### CONJUNTO DE EXERCÍCIOS
[1] Segundo o trecho sobre redes sociais, em que ano ocorreu o escândalo da Cambridge Analytica?
[2] Por favor, dê prosseguimento ao trecho sobre redes sociais a partir da última frase.

### TRECHO DO DOCUMENTO

---+---


    As redes sociais, que inicialmente serviam apenas para interação, tornaram-se grandes ferramentas de coleta de dados e manipulação. Muitos influenciadores promovem idealizações de vidas que, para grande parte das pessoas, são inalcançáveis, enquanto as empresas se aproveitam desse conteúdo para vender propaganda e moldar a realidade. Mas talvez o uso mais perigoso seja o político, em que as redes sociais têm influenciado a vida pública em uma escala assustadora. A disseminação de fake news e o uso de algoritmos para direcionar conteúdos específicos para públicos-alvo são práticas que reforçam bolhas informacionais e criam realidades alternativas para diferentes grupos.

     Em 2018, o escândalo da Cambridge Analytica, envolvendo o Facebook, mostrou como os dados dos usuários foram utilizados para manipular o eleitorado e influenciar resultados políticos, como o Brexit e a eleição de Donald Trump. Esse tipo de manipulação é uma característica central nas distopias Cyberpunk, onde grandes corporações e governos controlam a informação e as massas de forma discreta e eficaz. Isso também nos leva a pensar nas smart cities, que, embora promovam conectividade e conveniência, também aumentam a vigilância por meio de câmeras e dispositivos conectados, monitorando cada movimento.

---+---

### ENTRADAS FORNECIDAS
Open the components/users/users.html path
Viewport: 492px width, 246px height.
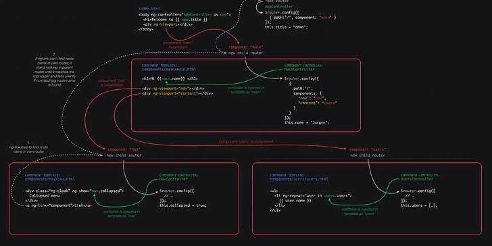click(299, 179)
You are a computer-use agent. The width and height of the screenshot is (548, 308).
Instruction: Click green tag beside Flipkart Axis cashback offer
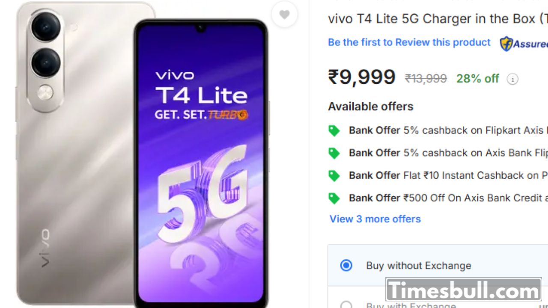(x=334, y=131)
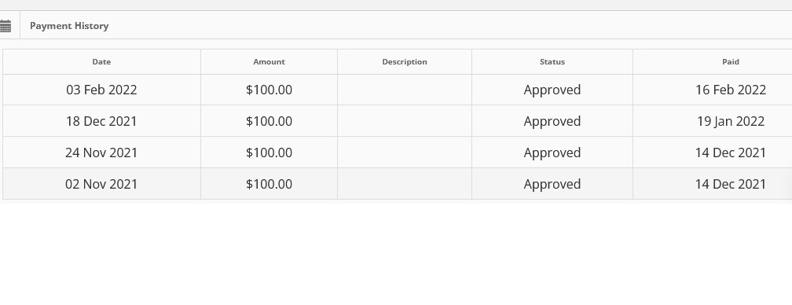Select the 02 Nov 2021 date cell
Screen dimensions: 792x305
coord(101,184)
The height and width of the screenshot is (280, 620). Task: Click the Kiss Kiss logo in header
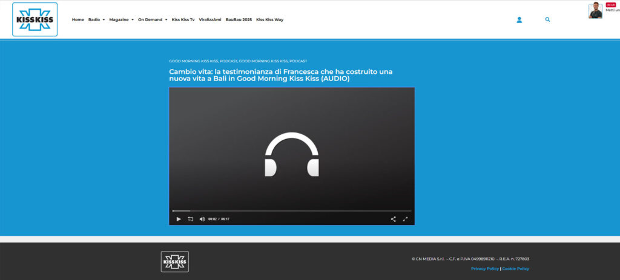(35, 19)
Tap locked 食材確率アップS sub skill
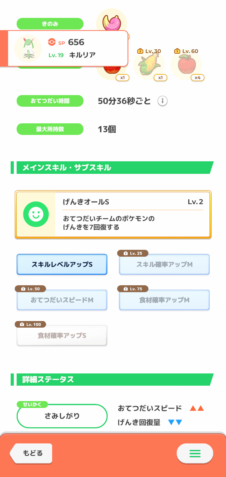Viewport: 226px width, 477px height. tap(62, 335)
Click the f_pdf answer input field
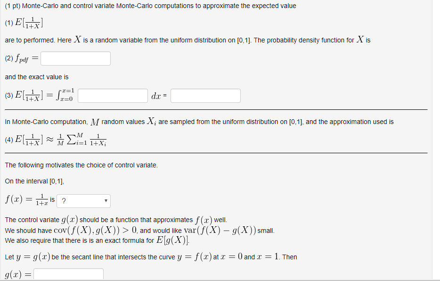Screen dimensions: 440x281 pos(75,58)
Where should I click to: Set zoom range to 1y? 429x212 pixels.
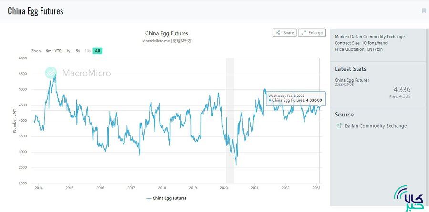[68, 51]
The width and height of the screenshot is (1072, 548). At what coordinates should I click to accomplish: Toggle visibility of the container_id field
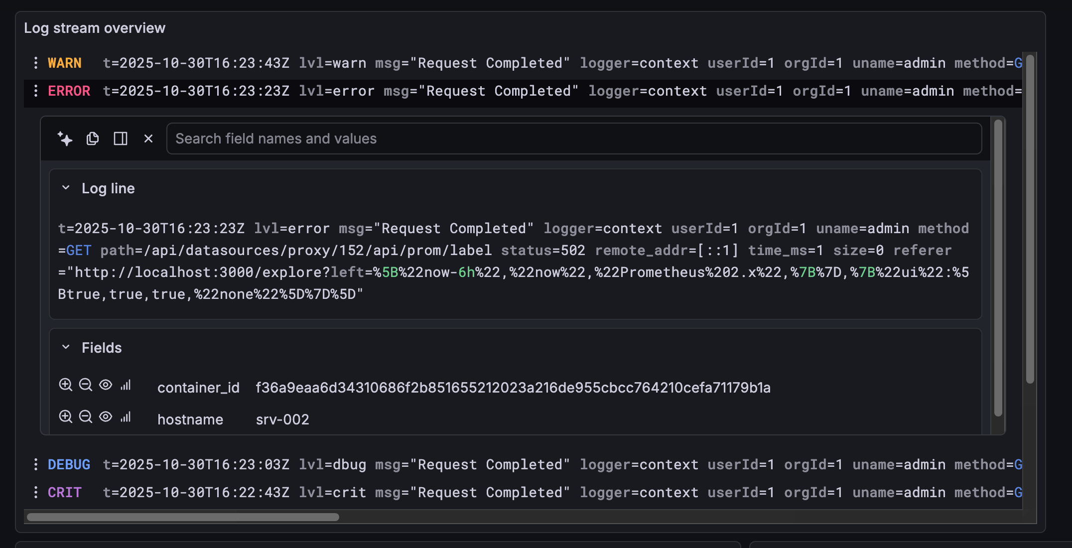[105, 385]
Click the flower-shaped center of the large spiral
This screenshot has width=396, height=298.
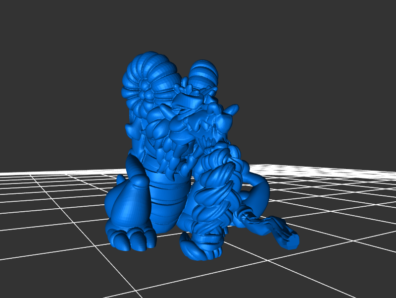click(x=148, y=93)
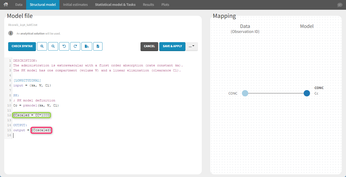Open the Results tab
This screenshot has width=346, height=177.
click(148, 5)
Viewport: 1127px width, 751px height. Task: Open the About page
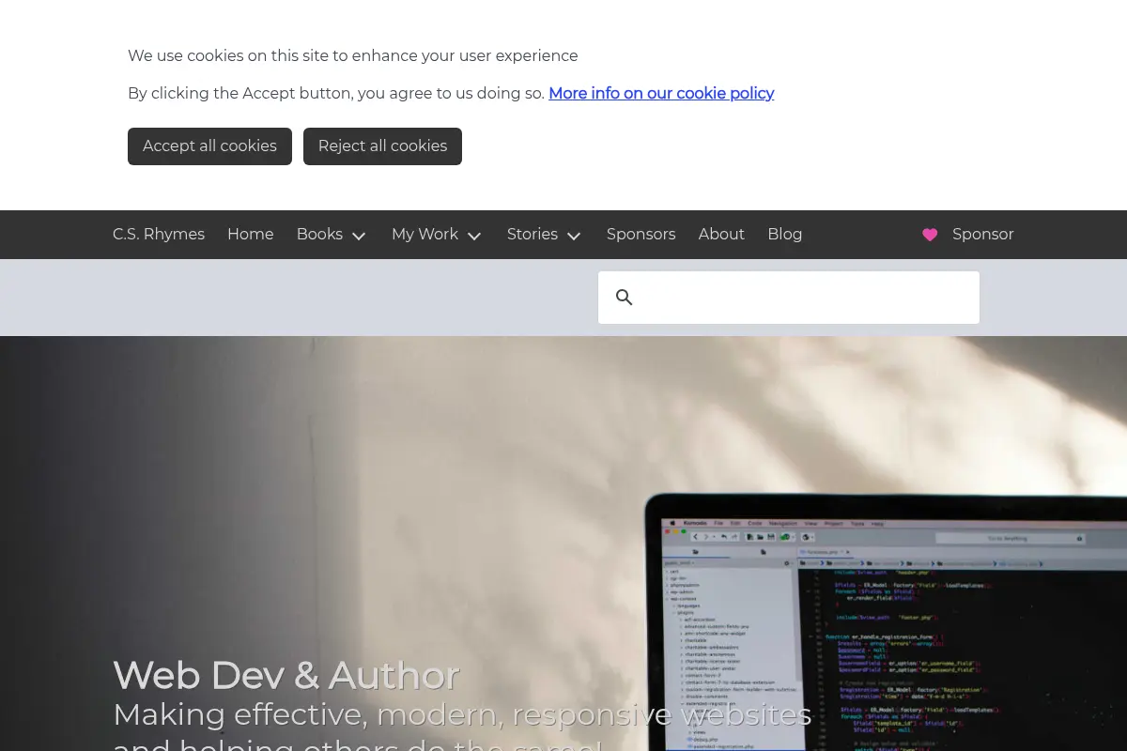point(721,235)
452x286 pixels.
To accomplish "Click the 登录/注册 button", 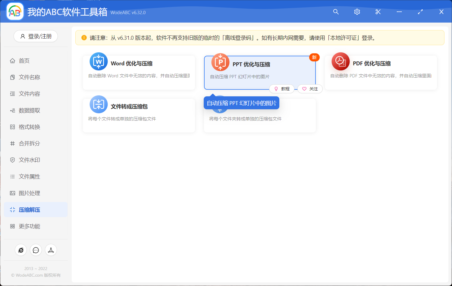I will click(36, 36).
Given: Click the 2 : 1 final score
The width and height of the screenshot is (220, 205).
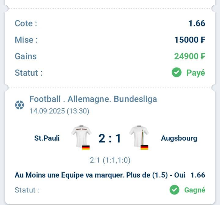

---+---

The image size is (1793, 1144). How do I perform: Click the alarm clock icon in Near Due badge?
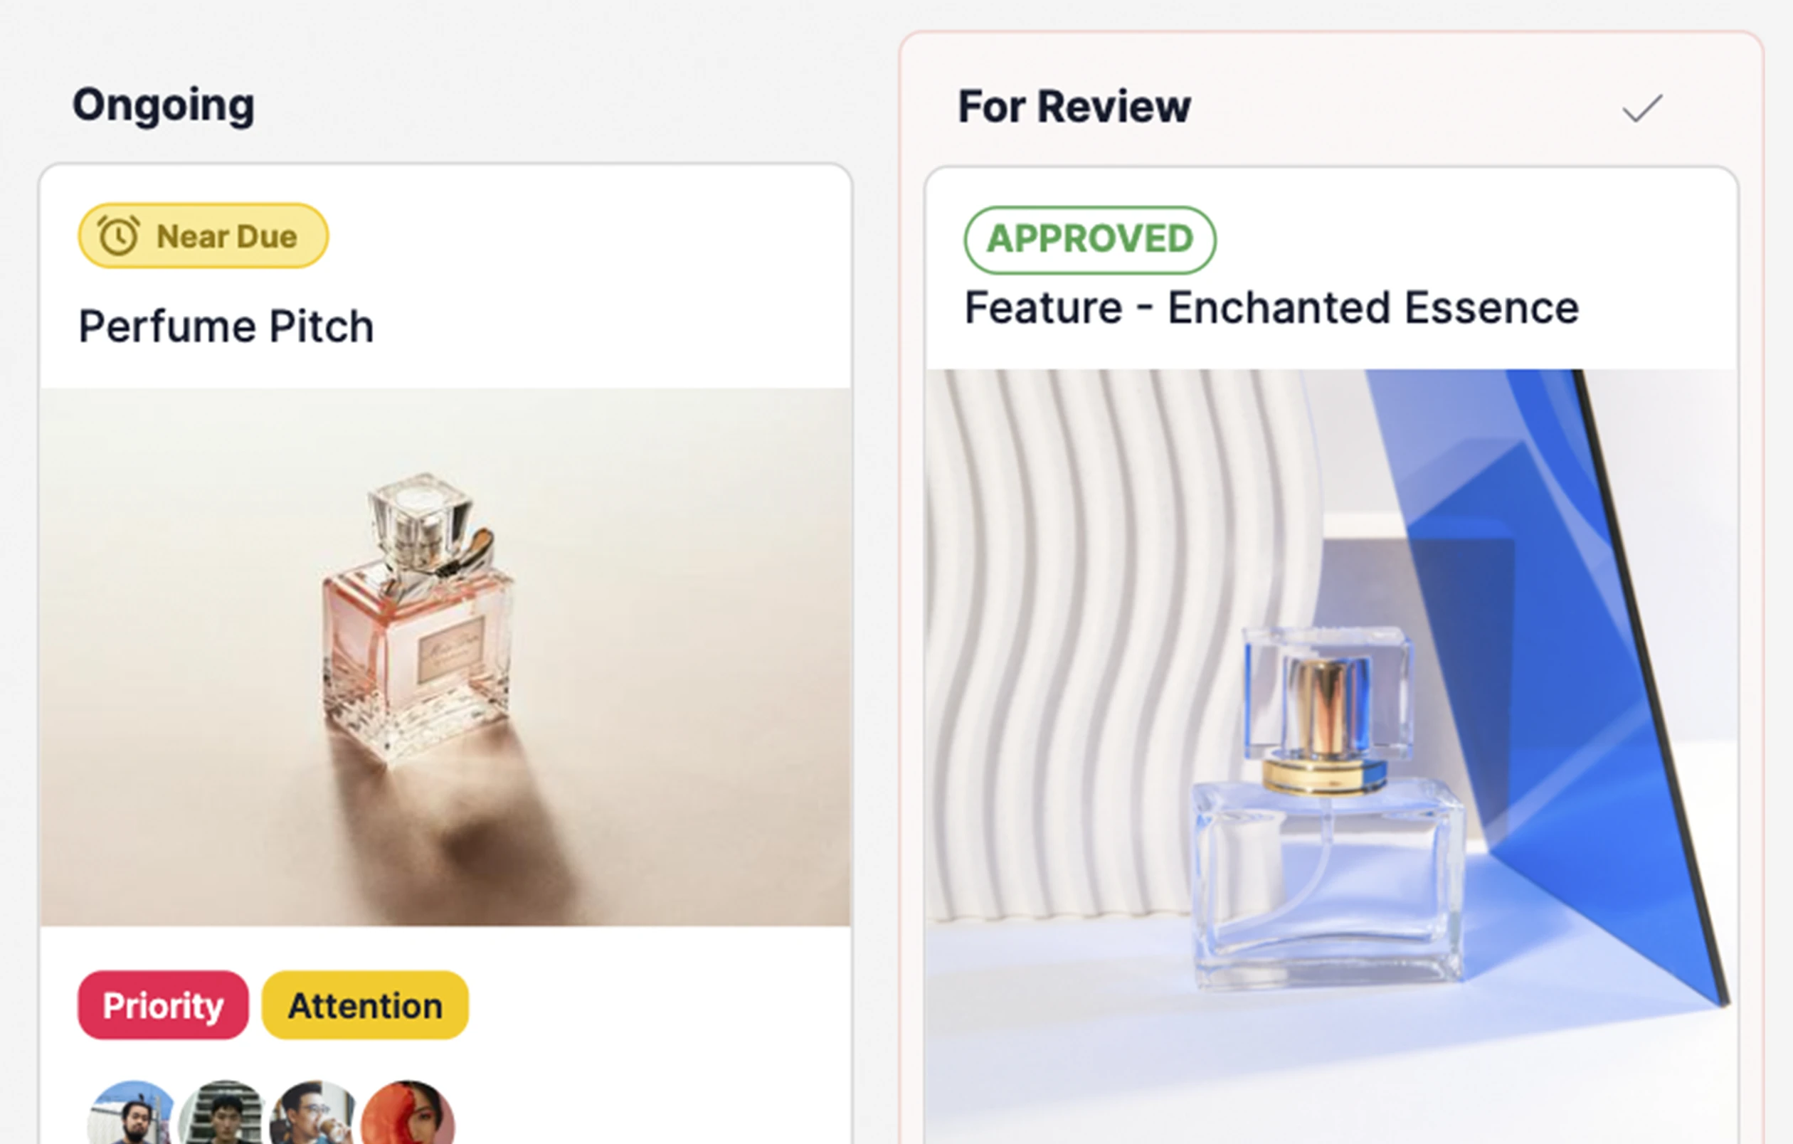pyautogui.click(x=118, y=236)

---+---

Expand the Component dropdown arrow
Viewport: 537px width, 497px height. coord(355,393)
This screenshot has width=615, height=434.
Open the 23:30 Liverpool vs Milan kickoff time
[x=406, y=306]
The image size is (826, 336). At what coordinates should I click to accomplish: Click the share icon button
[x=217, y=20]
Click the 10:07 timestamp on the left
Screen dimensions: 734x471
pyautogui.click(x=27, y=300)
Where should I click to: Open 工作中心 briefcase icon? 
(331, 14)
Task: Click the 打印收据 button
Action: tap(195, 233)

---+---

### RESPOSTAS DAS TAREFAS
[1] Em 2018.

[2]
     As Big Techs não se limitam a prever comportamentos nas redes sociais; elas também buscam dados fora delas. Os wearables, ou "dispositivos vestíveis", como pulseiras fitness, smartwatches e óculos de realidade aumentada, são capazes de coletar informações detalhadas sobre a saúde e os hábitos dos usuários. A coleta de dados biométricos, como batimentos cardíacos e padrões de sono, é um campo vasto para exploração por parte das corporações. O uso de dispositivos como o Neuralink, de Elon Musk, que busca conectar o cérebro humano à internet, nos aproxima ainda mais de um mundo onde as fronteiras entre o orgânico e o digital se dissolvem, um tema central no universo Cyberpunk.

     Imagine a seguinte situação hipotética: você está usando um relógio de última geração que pode prever um infarto iminente. A empresa, em vez de alertar o usuário, vende esses dados para seguradoras, que podem negar cobertura a pessoas com esse perfil. Isso pode parecer exagero, mas já vemos iniciativas como o uso de inteligência artificial por empresas de seguros para prever riscos e ajustar prêmios, muitas vezes sem transparência ou controle dos usuários.

    Essa realidade já se manifesta em questões mais simples. No Brasil, a popularização do Pix revolucionou as transações financeiras. Hoje, até vendedores ambulantes precisam de smartphones para aceitar pagamentos digitais. A tendência de deixar de lado o dinheiro físico em favor de meios digitais de pagamento, como carteiras digitais e criptomoedas, é uma mudança que se alinha à visão de um futuro Cyberpunk, onde transações são completamente monitoradas e controladas pelas corporações e governos.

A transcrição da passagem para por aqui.